> **EXTRACTED RECORDS**
::::::::

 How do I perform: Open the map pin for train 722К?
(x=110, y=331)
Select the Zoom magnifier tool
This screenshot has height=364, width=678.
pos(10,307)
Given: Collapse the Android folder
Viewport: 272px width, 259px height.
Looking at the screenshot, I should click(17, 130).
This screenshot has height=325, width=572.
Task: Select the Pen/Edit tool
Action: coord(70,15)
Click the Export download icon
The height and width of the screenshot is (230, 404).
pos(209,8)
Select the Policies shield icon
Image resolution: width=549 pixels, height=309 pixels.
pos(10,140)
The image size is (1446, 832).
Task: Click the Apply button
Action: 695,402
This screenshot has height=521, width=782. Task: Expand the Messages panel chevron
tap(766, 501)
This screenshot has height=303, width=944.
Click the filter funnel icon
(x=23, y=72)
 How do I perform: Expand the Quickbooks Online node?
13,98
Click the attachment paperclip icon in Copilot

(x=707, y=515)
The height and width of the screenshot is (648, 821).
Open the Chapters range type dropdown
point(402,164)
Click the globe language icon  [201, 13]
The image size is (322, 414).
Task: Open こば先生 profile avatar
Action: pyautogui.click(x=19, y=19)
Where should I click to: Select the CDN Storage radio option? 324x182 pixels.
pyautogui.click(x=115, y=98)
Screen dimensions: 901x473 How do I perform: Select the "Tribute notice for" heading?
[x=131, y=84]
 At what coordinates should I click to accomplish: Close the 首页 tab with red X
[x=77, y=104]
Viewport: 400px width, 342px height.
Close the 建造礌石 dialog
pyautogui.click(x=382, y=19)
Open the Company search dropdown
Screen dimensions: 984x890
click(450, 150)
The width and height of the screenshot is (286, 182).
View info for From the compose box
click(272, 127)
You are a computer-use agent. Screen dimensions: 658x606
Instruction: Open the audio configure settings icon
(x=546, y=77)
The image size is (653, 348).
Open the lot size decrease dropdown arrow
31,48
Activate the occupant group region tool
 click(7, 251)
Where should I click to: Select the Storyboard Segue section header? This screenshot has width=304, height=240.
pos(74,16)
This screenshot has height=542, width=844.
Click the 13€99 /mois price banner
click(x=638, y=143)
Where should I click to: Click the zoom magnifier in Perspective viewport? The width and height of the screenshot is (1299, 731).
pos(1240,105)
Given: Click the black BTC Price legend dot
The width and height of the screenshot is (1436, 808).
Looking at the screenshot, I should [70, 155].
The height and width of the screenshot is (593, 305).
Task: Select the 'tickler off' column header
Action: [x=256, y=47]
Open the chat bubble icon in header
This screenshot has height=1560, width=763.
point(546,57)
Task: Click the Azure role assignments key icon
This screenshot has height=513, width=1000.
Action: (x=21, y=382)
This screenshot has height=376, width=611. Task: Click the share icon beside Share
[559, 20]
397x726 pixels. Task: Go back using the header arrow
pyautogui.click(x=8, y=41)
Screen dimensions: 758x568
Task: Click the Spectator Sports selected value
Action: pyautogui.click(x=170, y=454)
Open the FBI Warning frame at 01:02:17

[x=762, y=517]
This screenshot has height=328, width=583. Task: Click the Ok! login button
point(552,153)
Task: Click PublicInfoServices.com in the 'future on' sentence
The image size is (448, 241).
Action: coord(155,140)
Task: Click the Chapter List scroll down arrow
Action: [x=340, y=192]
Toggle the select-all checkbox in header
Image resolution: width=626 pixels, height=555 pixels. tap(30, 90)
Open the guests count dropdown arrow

::::::::

> **TO DO**
Every line containing the word "Given" should be copied from the material.

> **EXERCISE SOLUTION**
Given: Collapse the Android folder
Given: Click the black BTC Price legend dot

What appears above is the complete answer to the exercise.